Three-Stream Convolutional Networks for Video-based Person Re-Identification
This work addresses video-based person re-identification, an important task in surveillance and security, but it appears incremental as it builds on existing convolutional network methods with specific architectural improvements.
The paper tackled the problem of video-based person re-identification by proposing a new architecture called Three-Stream Convolutional Networks (TSCN) that uses different streams to learn and fuse features, achieving significantly better performance than state-of-the-art models on datasets like iLIDS-VID, PRID-2011, and MARS.

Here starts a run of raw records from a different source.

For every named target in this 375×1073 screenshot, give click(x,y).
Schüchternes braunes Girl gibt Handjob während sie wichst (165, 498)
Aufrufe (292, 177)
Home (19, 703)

This paper aims to develop a new architecture that can make full use of the feature maps of convolutional networks. To this end, we study a number of methods for video-based person re-identification and make the following findings: 1) Max-pooling only focuses on the maximum value of a receptive field, wasting a lot of information. 2) Networks with different streams even including the one with the worst performance work better than networks with same streams, where each one has the best performance alone. 3) A full connection layer at the end of convolutional networks is not necessary. Based on these studies, we propose a new convolutional architecture termed Three-Stream Convolutional Networks (TSCN). It first uses different streams to learn different aspects of feature maps for attentive spatio-temporal fusion of video, and then merges them together to study some union features. To further utilize the feature maps, two architectures are designed by using the strategies of multi-scale and upsampling. Comparative experiments on iLIDS-VID, PRID-2011 and MARS datasets illustrate that the proposed architectures are significantly better for feature extraction than the state-of-the-art models.